** WORK TO BE COMPLETED **
Would you retype exactly the lines below, from the one containing "This screenshot has height=698, width=1510." through the end of the entries, both ends included, but not the pictures?

Content starts

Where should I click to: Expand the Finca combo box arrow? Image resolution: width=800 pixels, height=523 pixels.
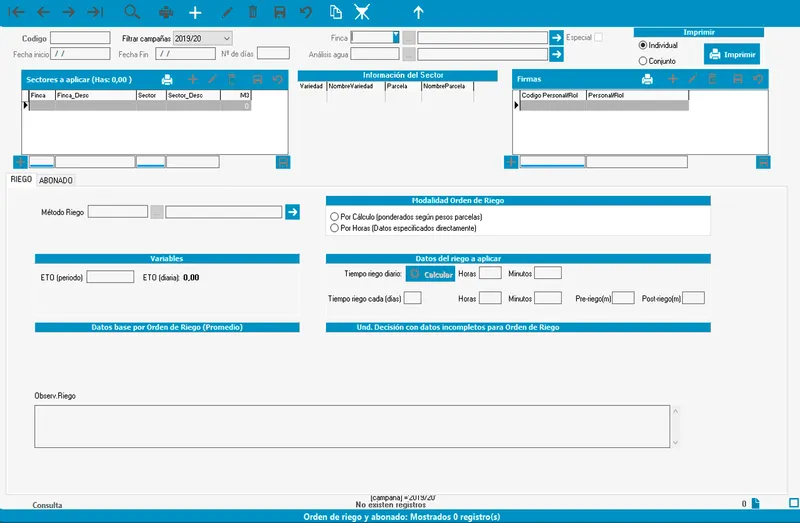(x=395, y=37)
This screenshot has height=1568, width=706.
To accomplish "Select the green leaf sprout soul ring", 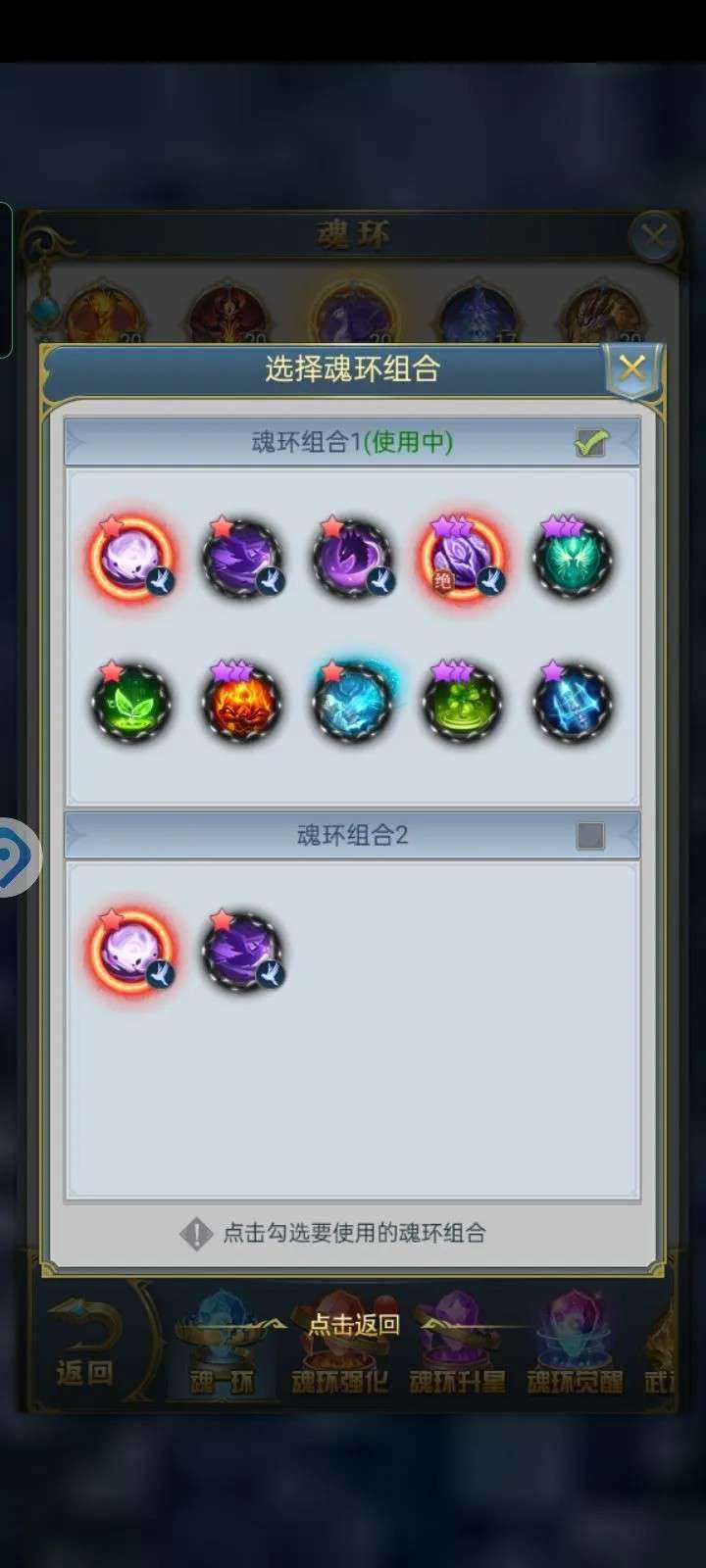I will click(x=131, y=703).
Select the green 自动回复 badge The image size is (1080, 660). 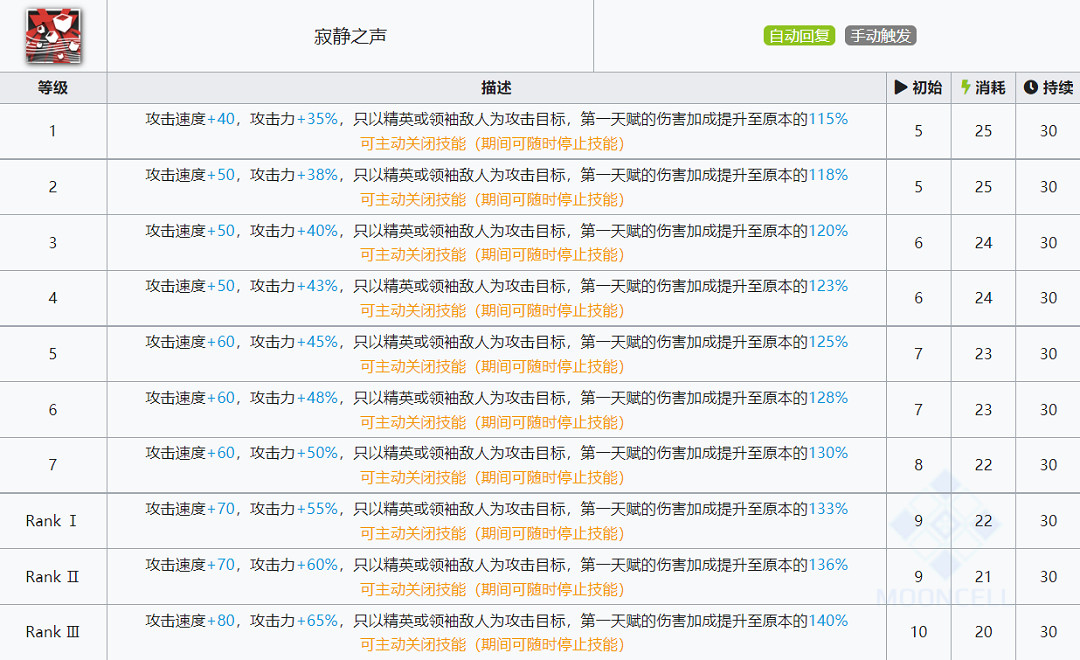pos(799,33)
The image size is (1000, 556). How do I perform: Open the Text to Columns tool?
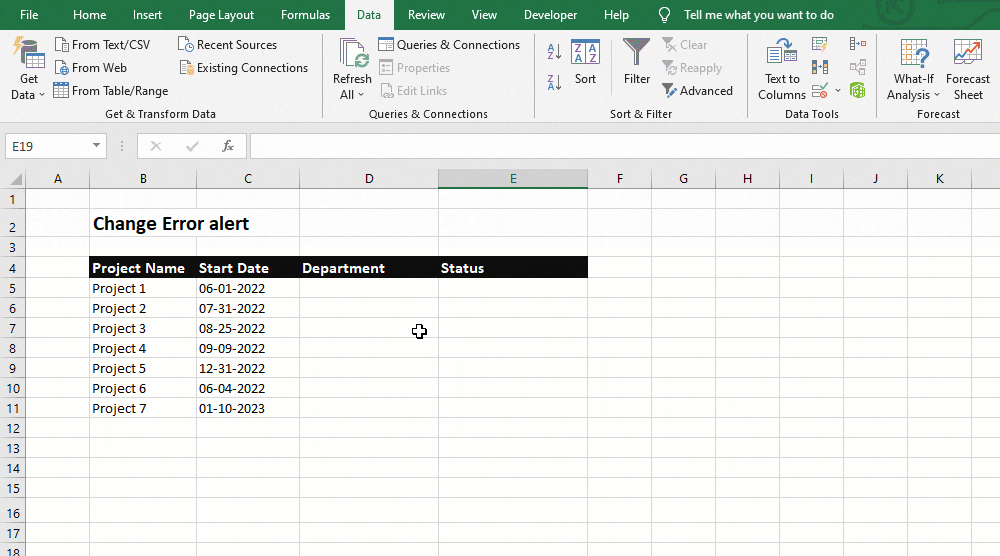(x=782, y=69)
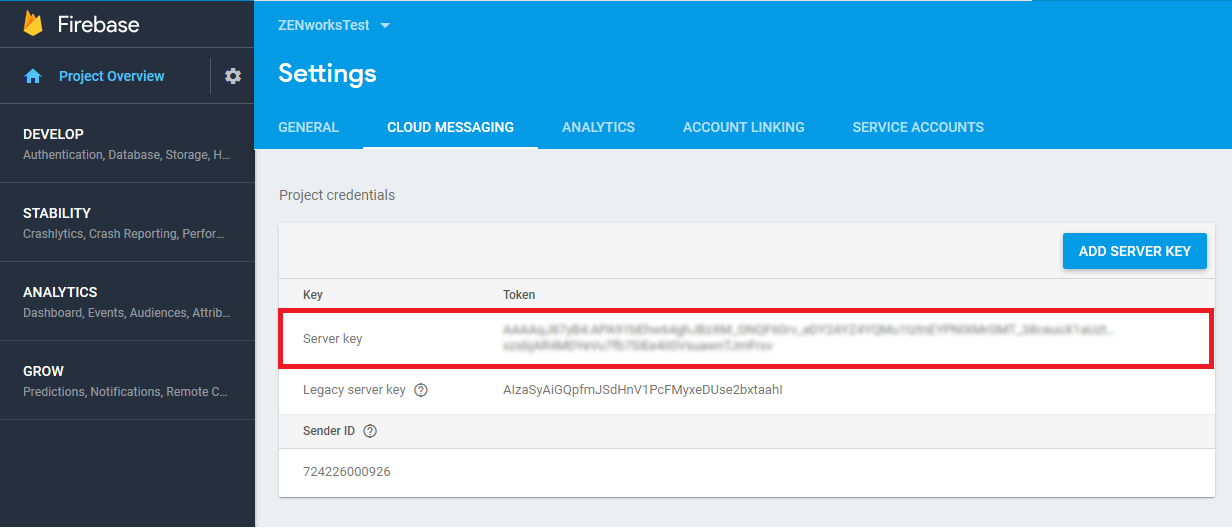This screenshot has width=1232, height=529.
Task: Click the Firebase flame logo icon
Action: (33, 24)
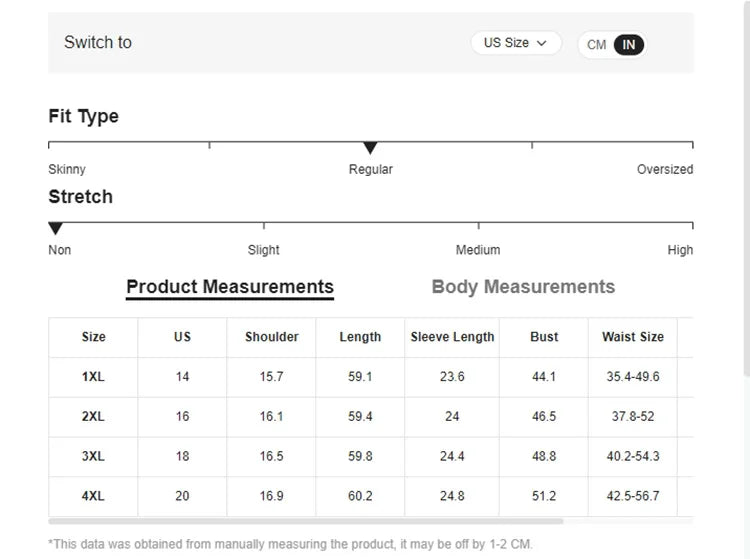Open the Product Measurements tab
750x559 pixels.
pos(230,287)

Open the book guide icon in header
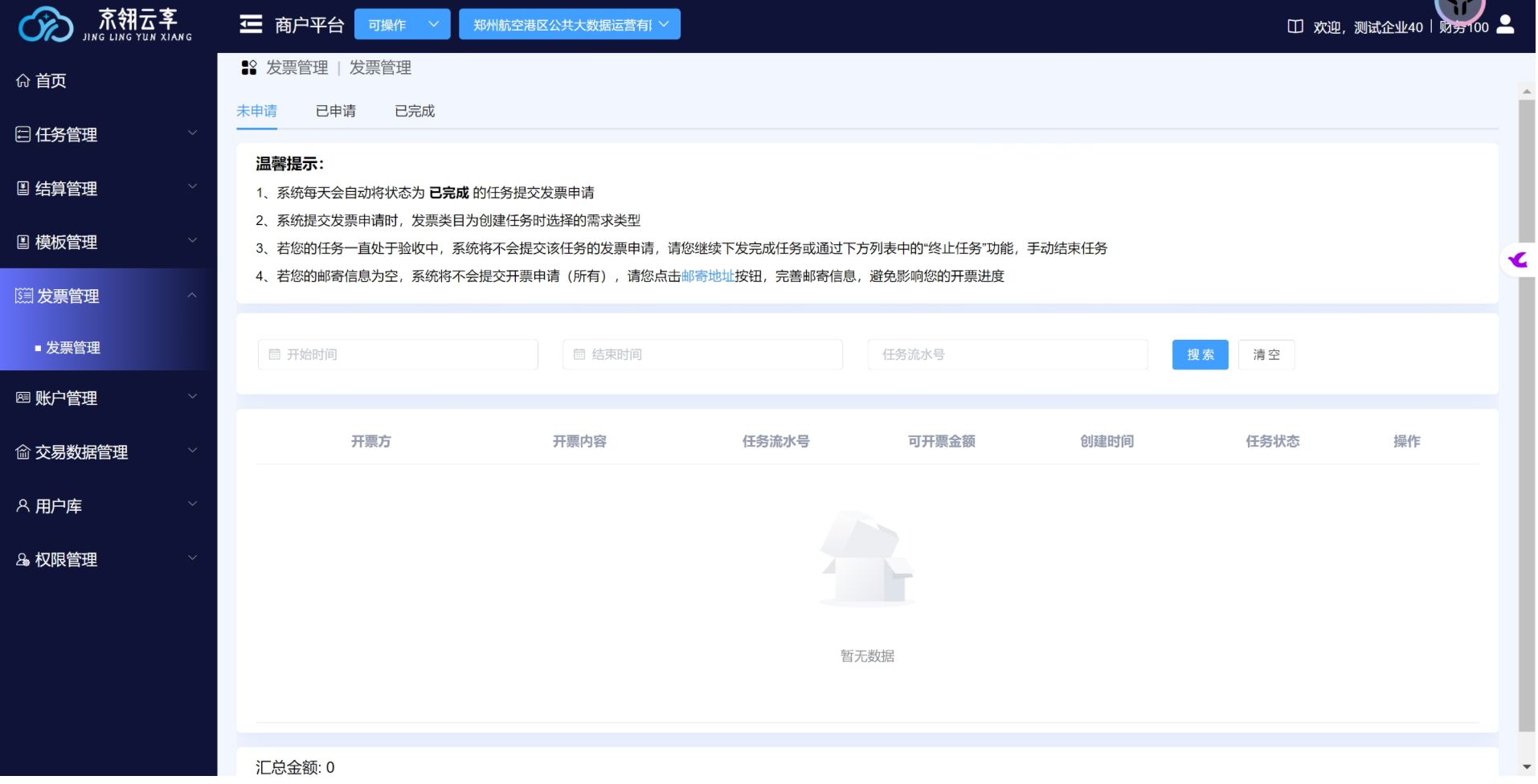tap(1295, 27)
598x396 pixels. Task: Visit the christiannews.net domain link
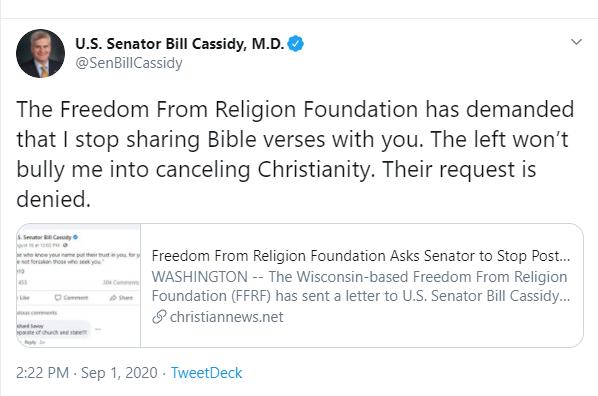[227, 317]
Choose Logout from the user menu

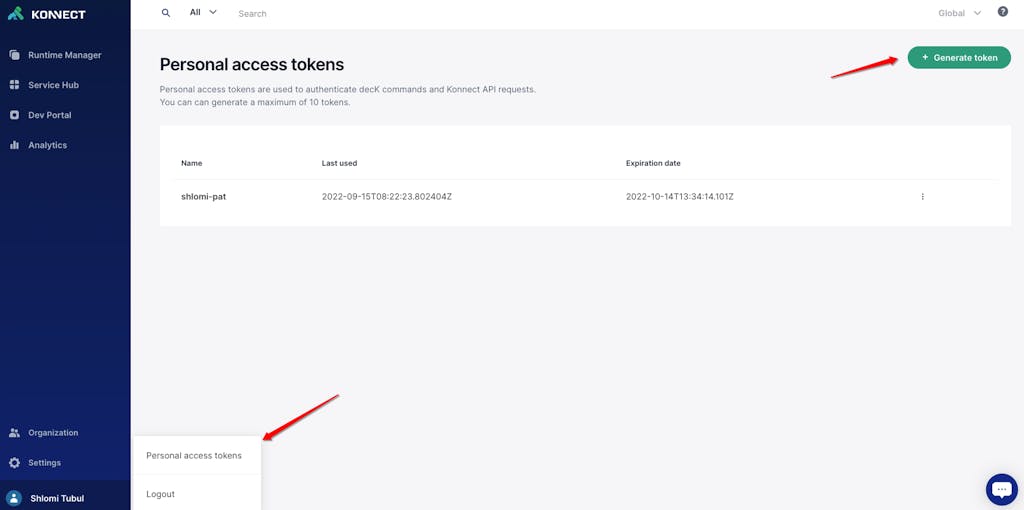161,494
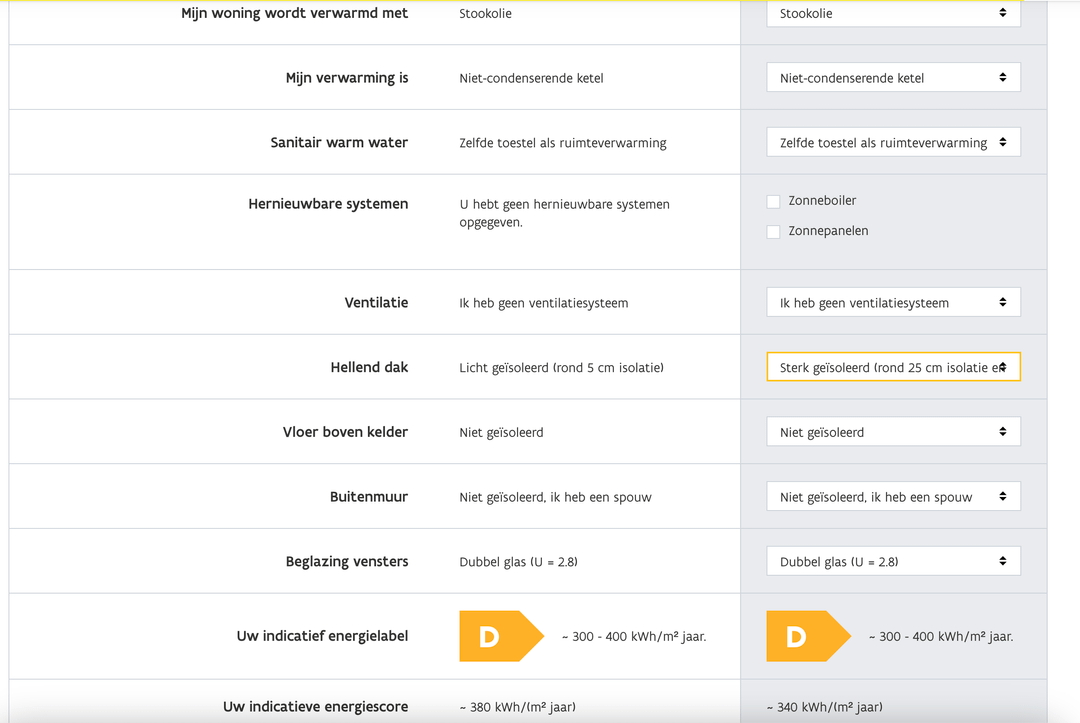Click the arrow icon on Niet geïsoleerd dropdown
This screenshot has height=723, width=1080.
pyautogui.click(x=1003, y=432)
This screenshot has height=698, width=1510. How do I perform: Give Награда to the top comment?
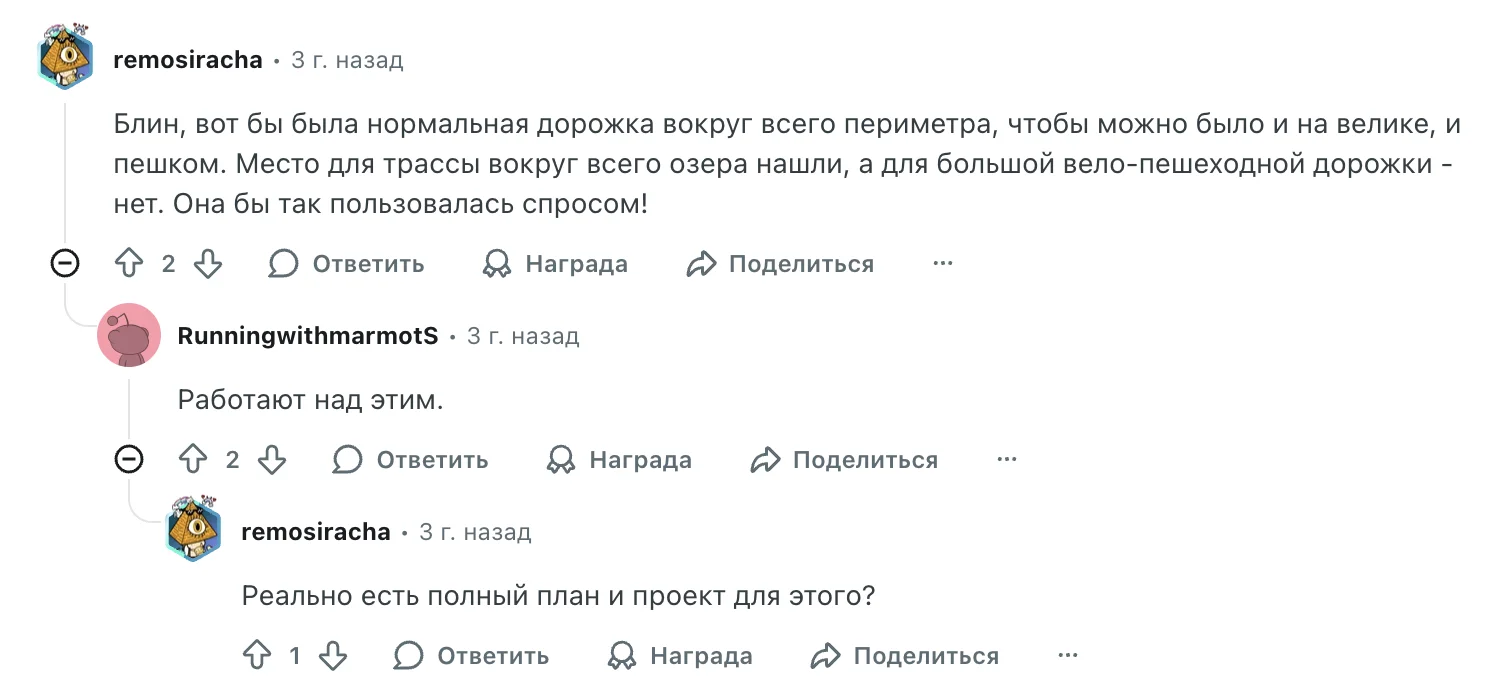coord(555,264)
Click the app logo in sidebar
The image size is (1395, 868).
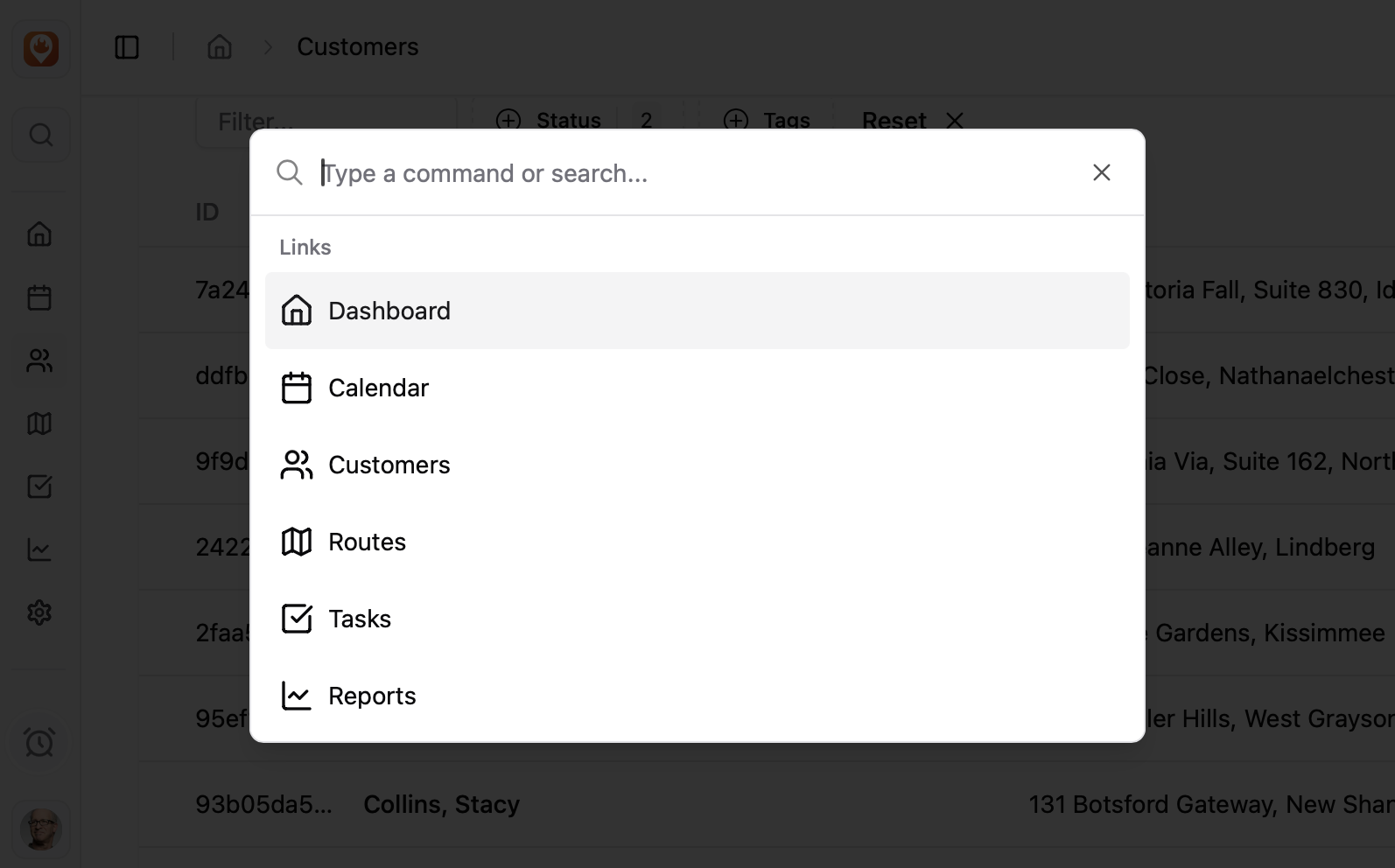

Content ends

** ANSWER TO THIS PROBLEM **
This screenshot has height=698, width=1510. How do I perform: Give Награда to the top comment?
coord(555,264)
Click the app logo in sidebar
The image size is (1395, 868).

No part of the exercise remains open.